Information
- Established: 1995
- Closed: 2004

= Weldon Park Academy =

Defunct school in Ontario, Canada

Weldon Park Academy was a private school located at 451 Ridout Street North in London, Ontario that closed down in 2004. The school offered students a contiguous education from Montessori Casa up to OAC and was a member of the Conference of Independent Schools.

Students were required to wear uniforms while at school. In Lower School, males wore grey pants, a dress shirt, and a red vest emblazoned with the school crest, while females wore a blouse and tunic. In Middle School, males added a school tie to their uniform, while females adopted a kilt with white shirt, red vest, and tie. In Upper School, males and females dropped the vest in favor of a blazer.

==History==
The school was founded in April 1995 by a group of parents and business leaders from London, Ontario. The school was originally intended to be located at a library building at Weldon Park in Arva, Ontario, but on the day the school was to be first presented to the public, the school administration and the parents were informed that zoning bylaws would not permit a private school at that location.

The school was opened the next year in Spencer Lodge, a small building that was shared with the Scout Shop, but the school's original name of Weldon Park Academy was kept. With an initial enrollment of less than fifty students, the school was soon hailed as the fastest growing private school in Canada. The school was not without its problems: notable events that year included a structural fire and a flood that destroyed numerous books in basement-located class rooms.

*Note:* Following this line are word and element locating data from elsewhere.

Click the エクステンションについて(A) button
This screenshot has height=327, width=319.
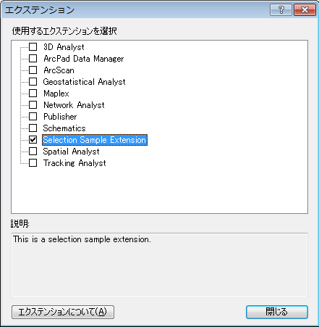click(x=63, y=312)
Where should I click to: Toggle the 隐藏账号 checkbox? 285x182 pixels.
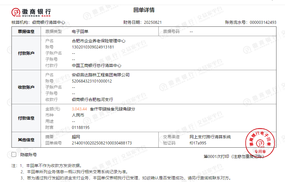[14, 155]
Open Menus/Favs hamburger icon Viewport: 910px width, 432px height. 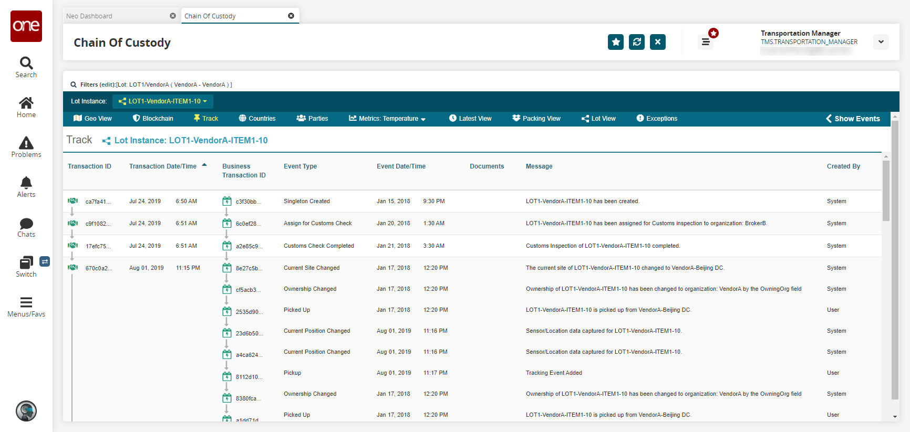[x=26, y=302]
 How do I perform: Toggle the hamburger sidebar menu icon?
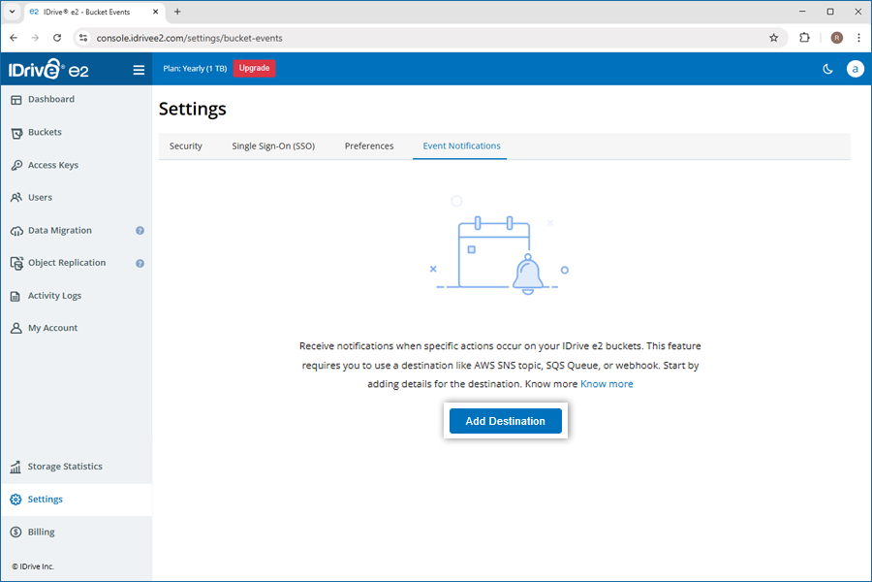[139, 69]
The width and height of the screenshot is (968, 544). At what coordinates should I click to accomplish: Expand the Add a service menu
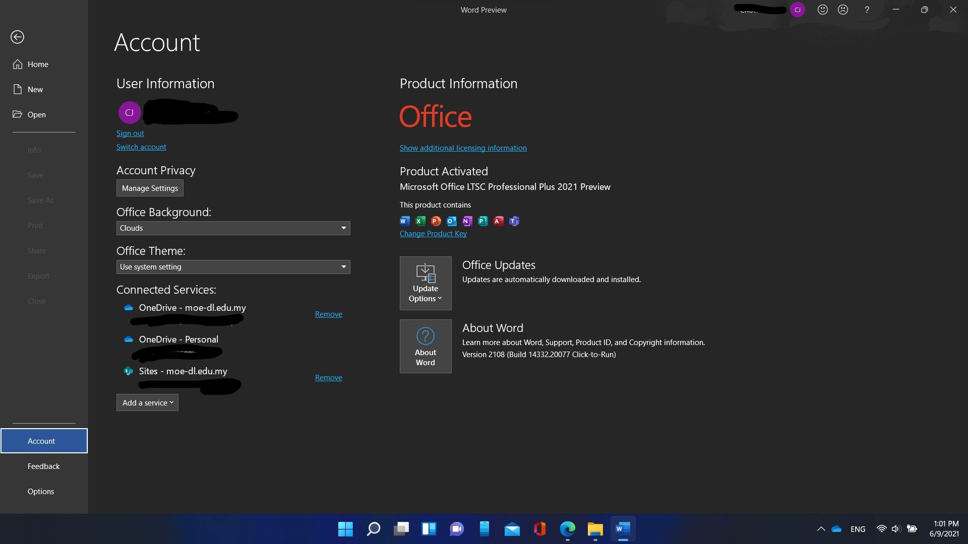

In 1997, the school was no longer small enough to fit in Spencer Lodge, and it moved to the previous Graphics Building at the University of Western Ontario. After another three years, the school had outgrown that building as well, and the school moved into its final home of the renovated Labbatt Building, also the site of the first private school in London. This was a six-storey building that could more than hold the approximately 400 enrolled students; it also featured state-of-the-art science laboratories. The school benefitted from its close proximity to the London Regional Art and Historical Museum, where students took art lessons, and Harris Park, used for sports activities. In 2000, the school achieved its goal by finally became accredited with the International Baccalaureate Organization.

By 2001 a struggle between the Board of Governors and the Senior Administration of the school had fully developed. The Volunteer Board was pressing for an increased operational presence in the school. This push was in violation of established policies and was greatly opposed by the school administration.

The dispute between the Board and the Headmaster was further elevated when the Board of Governors insisted that, because of their volunteer positions, they should qualify for bursaries and scholarships in recognition of their service. One Board member insisted that as he was an original school founder, that his three children be given free tuition in perpetuity. This Board member's conflict of interest, coupled with the Headmaster's expulsion of a child of another Board member for a gross violation of the school code of conduct resulted in a governance battle between the Board and the Headmaster.

This was as a major turning point in the school's history and brought about a general lack of confidence as many of the students and teachers had known the Headmaster personally. The new Headmaster, Terry Clifford, was seen as cold to parents' and students' concerns, seeking mainly to employ his family members and his personal lawyers to senior administrative positions within the school. At the end of the academic year, the school refused to renew the contracts of many of the teachers, while others left voluntarily. In June 2003, the school shut down after a steady decline in
enrolment from 574 students in 2000 to 140 in 2003.Enrollment plummeted as students lost teachers with whom they had grown up. The school went through a number of headmasters in the next couple of years, before closing in 2004 and transferring ownership of the building to Nancy Campbell Collegiate Institute, where a few of the teachers and students chose to continue.

Few, if any, of the founding students and teachers remained at the school; some of the students transferred to London Central Secondary School or other local schools, while others are now in university. Most of the teachers are teaching elsewhere or have retired.